[Data for this exercise]
>>>

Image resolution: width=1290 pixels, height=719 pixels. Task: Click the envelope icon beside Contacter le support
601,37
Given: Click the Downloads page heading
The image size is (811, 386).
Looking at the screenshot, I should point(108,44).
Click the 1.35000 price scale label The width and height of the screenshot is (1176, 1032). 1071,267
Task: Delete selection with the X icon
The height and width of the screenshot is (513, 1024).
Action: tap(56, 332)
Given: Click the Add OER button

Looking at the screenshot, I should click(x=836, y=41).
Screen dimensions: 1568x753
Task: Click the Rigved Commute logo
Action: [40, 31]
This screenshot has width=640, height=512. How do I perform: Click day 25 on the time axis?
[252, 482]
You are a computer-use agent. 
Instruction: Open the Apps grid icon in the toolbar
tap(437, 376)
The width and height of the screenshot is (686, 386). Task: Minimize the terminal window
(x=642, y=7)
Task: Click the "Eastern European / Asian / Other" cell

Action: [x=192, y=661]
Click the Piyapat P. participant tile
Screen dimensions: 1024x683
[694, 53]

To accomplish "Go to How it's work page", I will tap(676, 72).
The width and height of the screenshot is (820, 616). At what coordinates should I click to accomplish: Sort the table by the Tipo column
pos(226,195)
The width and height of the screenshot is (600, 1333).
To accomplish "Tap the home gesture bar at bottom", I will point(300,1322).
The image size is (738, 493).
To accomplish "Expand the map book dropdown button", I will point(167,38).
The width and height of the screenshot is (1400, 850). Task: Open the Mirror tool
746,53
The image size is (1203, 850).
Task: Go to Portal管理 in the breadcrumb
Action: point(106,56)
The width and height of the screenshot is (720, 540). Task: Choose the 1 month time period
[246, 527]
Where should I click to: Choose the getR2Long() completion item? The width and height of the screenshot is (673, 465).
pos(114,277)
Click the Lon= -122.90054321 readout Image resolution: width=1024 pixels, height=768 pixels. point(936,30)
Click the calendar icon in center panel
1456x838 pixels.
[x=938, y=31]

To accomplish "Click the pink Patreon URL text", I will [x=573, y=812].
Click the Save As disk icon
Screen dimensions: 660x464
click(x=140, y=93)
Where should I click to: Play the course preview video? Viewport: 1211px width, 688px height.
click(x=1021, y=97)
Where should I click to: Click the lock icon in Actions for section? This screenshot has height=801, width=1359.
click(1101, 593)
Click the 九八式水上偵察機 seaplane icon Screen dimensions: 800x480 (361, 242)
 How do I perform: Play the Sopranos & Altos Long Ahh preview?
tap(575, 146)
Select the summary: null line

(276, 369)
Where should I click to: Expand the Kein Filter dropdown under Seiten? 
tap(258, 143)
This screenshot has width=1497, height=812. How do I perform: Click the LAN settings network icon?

<<<

[Assigned task]
Each record is to be repeated exactly.

[Written answer]
Image resolution: width=1290 pixels, height=719 pixels. Task: Click the envelope icon beside Contacter le support
601,37
Given: Click the Downloads page heading
The image size is (811, 386).
Looking at the screenshot, I should point(108,44).
Click the 1.35000 price scale label The width and height of the screenshot is (1176, 1032). 1071,267
Task: Delete selection with the X icon
The height and width of the screenshot is (513, 1024).
Action: tap(56, 332)
Given: Click the Add OER button

Looking at the screenshot, I should click(x=836, y=41).
Screen dimensions: 1568x753
Task: Click the Rigved Commute logo
Action: [40, 31]
This screenshot has width=640, height=512. How do I perform: Click day 25 on the time axis?
[252, 482]
You are a computer-use agent. 
Instruction: Open the Apps grid icon in the toolbar
tap(437, 376)
The width and height of the screenshot is (686, 386). Task: Minimize the terminal window
(x=642, y=7)
Task: Click the "Eastern European / Asian / Other" cell

Action: [x=192, y=661]
Click the Piyapat P. participant tile
Screen dimensions: 1024x683
[694, 53]

To accomplish "Go to How it's work page", I will tap(676, 72).
The width and height of the screenshot is (820, 616). At what coordinates should I click to accomplish: Sort the table by the Tipo column
pos(226,195)
The width and height of the screenshot is (600, 1333).
To accomplish "Tap the home gesture bar at bottom", I will point(300,1322).
The image size is (738, 493).
To accomplish "Expand the map book dropdown button", I will point(167,38).
The width and height of the screenshot is (1400, 850). Task: Open the Mirror tool
746,53
The image size is (1203, 850).
Task: Go to Portal管理 in the breadcrumb
Action: point(106,56)
The width and height of the screenshot is (720, 540). Task: Choose the 1 month time period
[246, 527]
Where should I click to: Choose the getR2Long() completion item? The width and height of the screenshot is (673, 465).
pos(114,277)
Click the Lon= -122.90054321 readout Image resolution: width=1024 pixels, height=768 pixels. point(936,30)
Click the calendar icon in center panel
1456x838 pixels.
[x=938, y=31]

To accomplish "Click the pink Patreon URL text", I will [x=573, y=812].
Click the Save As disk icon
Screen dimensions: 660x464
click(x=140, y=93)
Where should I click to: Play the course preview video? Viewport: 1211px width, 688px height.
click(x=1021, y=97)
Where should I click to: Click the lock icon in Actions for section? This screenshot has height=801, width=1359.
click(1101, 593)
Click the 九八式水上偵察機 seaplane icon Screen dimensions: 800x480 (361, 242)
 How do I perform: Play the Sopranos & Altos Long Ahh preview?
tap(575, 146)
Select the summary: null line

(276, 369)
Where should I click to: Expand the Kein Filter dropdown under Seiten? 
tap(258, 143)
This screenshot has width=1497, height=812. How do I perform: Click the LAN settings network icon?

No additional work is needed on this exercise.